On oublie souvent le rôle crucial qu'a joué le DJ Dewey Phillips (sans lien de parenté avec le boss de Sun records) dans la genèse du mythe Elvis. Phillips animait les soirées de la radio WHBQ à memphis et s'attirait un large public avec son débit délirant et surtout une oreille très sûre pour détecter les nouveaux talents du Tennessee (Memphis constituant à l'époque un vivier particulièrement riche). Mais là où résidait sa profonde originalité, c'est qu'il enchaînait dans sa programmation du rythm'n'blues, de la country et du boogie-woogie. Dewey Phillips n'avait aucune œillère ethnique. Hank Williams pouvait parfaitement côtoyer Sister Rosetta Tharpe, ce qui à l'époque n'allait pas de soi. Si Elvis le 4 juillet 1954 dans les studios de Sun records entame une jam sur That's all right d'Arthur "big boy" Crudup, on peut être sûr que le môme d'Alabama l'avait entendu la première fois sur Red, Hot and blue, le show de Dewey Phillips. Il était donc tout naturel qu'il fusse le premier à diffuser l'acetate comprenant un seul morceau enregistré, That's All right mama. Dewey fut tellement emballé qu'il diffusa le single 11 fois dans son émission dont 7 fois de suite. Dans la foulée, il voulut interviewer le jeune prodige mais celui-ci craignant que la diffusion fut un flop, était parti se réfugier au cinéma. Vernon et Gladys durent ratisser les allées du théâtre pour retrouver leur fils et le rapatrier vers les studios de WHBQ. Elvis n'en menait pas large face à Daddy O' Dewey et ses réponses allèrent rarement au delà du hochement de tête mais il donna toutefois l'information cruciale qui allait permettre la réalisation du plan de Sam Phillips. En indiquant qu'il avait fréquenté la "Humes high school", il leva définitivement l’ambiguïté sur ses origines, ce que sa voix seule ne rendait pas possible. Le sud et partant l'Amérique avait enfin trouvé le passeur susceptible de transformer la sensibilité musicale de toute une génération. Je préfère et de loin cette image à celle de pillard dont on l'a parfois affublé.
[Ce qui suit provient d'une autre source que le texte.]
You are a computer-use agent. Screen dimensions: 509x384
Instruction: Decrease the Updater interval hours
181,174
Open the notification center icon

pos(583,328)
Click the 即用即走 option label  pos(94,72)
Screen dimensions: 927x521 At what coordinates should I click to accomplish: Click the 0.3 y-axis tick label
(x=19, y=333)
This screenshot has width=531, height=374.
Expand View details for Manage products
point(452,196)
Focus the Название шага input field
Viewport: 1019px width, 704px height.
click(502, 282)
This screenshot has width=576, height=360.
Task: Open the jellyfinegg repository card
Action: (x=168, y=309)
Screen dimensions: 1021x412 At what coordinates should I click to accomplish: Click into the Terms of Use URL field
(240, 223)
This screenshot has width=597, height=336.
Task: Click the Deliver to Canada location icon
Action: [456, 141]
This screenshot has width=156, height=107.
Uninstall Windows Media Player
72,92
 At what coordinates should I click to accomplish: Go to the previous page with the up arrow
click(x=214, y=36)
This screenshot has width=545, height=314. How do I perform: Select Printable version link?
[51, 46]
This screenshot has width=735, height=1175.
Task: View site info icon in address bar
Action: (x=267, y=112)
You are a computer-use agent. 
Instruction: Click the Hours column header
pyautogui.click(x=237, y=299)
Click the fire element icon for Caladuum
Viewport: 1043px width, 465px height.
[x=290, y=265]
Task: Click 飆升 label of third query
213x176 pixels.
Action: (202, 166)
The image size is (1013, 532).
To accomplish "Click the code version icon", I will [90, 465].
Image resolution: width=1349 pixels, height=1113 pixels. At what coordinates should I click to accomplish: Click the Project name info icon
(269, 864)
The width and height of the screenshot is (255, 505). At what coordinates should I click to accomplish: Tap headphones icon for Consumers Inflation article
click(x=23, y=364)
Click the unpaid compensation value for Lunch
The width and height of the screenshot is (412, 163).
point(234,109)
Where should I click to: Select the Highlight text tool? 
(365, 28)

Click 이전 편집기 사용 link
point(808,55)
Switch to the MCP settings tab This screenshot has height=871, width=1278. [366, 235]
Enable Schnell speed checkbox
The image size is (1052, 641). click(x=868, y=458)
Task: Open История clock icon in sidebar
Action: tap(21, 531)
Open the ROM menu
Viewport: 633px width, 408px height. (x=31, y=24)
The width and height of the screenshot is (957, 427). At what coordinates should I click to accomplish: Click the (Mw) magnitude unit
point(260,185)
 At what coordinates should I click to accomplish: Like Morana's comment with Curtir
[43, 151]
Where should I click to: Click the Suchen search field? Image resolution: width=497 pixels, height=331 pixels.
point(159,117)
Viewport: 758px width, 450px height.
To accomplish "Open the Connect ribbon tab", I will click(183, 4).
Ce passage, cette rupture, je l'entends au plus profond au début du deuxième couplet de That's all right. Avec une incroyable urgence dans la voix, Elvis chante "I'm leavin' town tomorrow, I'm leavin' town for sure" ouvrant ainsi une boîte qui n'allait jamais se refermer.
Dewey, lui, qui avait accompagné depuis 1949 la naissance du rock'n'roll, ne survivrait pas à sa consécration. Incapable de s'adapter à l'établissement de normes strictes en matière de diffusion de hits, il perdit son émission en 1958 et déclina dans des shows au prestige de plus en plus mince. L'abus d'amphétamines et d'antalgiques provoqua une crise cardiaque fatale en 1968. Il n'avait que 42 ans, exactement l'âge du King en 1977.